═════ Information shown ═════

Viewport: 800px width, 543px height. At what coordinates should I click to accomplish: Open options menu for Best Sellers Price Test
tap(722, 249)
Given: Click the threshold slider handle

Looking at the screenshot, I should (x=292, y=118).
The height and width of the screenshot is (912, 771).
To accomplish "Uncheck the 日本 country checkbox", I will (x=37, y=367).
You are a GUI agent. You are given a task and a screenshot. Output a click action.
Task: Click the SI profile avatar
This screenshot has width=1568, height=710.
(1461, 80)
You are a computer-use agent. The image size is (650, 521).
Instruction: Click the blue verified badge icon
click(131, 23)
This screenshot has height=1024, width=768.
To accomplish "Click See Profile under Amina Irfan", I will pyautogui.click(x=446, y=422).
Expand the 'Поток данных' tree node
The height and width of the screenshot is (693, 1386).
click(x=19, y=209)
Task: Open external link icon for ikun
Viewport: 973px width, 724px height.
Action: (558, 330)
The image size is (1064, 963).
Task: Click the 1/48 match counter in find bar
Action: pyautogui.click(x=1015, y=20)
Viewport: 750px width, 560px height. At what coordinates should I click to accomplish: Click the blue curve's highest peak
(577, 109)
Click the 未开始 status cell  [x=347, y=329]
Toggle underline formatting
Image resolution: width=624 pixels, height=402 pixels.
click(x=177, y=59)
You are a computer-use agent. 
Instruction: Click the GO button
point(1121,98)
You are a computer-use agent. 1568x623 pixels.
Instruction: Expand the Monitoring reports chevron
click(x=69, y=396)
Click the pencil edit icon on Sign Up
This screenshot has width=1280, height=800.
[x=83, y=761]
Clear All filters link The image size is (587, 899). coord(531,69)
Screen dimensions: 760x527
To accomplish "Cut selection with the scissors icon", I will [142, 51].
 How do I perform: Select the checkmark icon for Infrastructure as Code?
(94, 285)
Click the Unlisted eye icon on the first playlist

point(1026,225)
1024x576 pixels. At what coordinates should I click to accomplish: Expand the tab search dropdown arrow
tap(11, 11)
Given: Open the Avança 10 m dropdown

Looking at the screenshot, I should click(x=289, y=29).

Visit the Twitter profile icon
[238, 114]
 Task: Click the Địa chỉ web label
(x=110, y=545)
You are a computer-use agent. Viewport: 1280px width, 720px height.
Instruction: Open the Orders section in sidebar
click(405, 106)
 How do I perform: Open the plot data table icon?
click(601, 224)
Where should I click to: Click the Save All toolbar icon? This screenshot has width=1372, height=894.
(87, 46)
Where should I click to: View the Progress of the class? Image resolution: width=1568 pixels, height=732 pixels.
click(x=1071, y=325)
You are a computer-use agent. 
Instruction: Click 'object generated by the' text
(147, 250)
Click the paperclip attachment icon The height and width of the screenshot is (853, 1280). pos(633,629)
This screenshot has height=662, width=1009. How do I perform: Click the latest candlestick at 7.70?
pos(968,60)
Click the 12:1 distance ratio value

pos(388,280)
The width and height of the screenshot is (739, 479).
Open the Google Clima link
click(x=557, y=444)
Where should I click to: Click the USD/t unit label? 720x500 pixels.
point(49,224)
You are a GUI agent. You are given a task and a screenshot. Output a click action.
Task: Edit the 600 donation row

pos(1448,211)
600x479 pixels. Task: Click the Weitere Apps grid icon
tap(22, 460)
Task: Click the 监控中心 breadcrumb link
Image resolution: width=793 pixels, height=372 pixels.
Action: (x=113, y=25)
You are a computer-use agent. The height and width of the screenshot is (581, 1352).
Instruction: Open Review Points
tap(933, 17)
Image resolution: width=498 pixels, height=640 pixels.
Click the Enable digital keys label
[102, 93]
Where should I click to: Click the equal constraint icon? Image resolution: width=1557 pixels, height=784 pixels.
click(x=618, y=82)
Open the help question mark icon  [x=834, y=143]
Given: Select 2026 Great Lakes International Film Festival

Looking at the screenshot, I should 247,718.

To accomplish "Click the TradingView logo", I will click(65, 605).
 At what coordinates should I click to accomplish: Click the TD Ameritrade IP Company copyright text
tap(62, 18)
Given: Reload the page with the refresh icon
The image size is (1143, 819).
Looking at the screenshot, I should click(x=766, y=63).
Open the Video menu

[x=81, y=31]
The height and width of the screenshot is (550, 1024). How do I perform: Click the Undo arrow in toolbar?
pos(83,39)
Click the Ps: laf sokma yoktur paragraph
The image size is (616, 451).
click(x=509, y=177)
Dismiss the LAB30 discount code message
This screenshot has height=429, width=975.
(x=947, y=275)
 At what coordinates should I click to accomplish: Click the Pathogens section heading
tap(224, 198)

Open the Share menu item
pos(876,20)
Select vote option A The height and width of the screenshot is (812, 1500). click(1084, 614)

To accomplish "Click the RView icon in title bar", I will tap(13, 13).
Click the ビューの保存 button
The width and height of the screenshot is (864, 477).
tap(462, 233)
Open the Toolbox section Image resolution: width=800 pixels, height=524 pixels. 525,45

═════

Task prompt: Transcribe the records above exactly, but only from the line that contains "Select vote option" through their final line, inclusive.

Written solution:
Select vote option A The height and width of the screenshot is (812, 1500). click(1084, 614)

To accomplish "Click the RView icon in title bar", I will tap(13, 13).
Click the ビューの保存 button
The width and height of the screenshot is (864, 477).
tap(462, 233)
Open the Toolbox section Image resolution: width=800 pixels, height=524 pixels. 525,45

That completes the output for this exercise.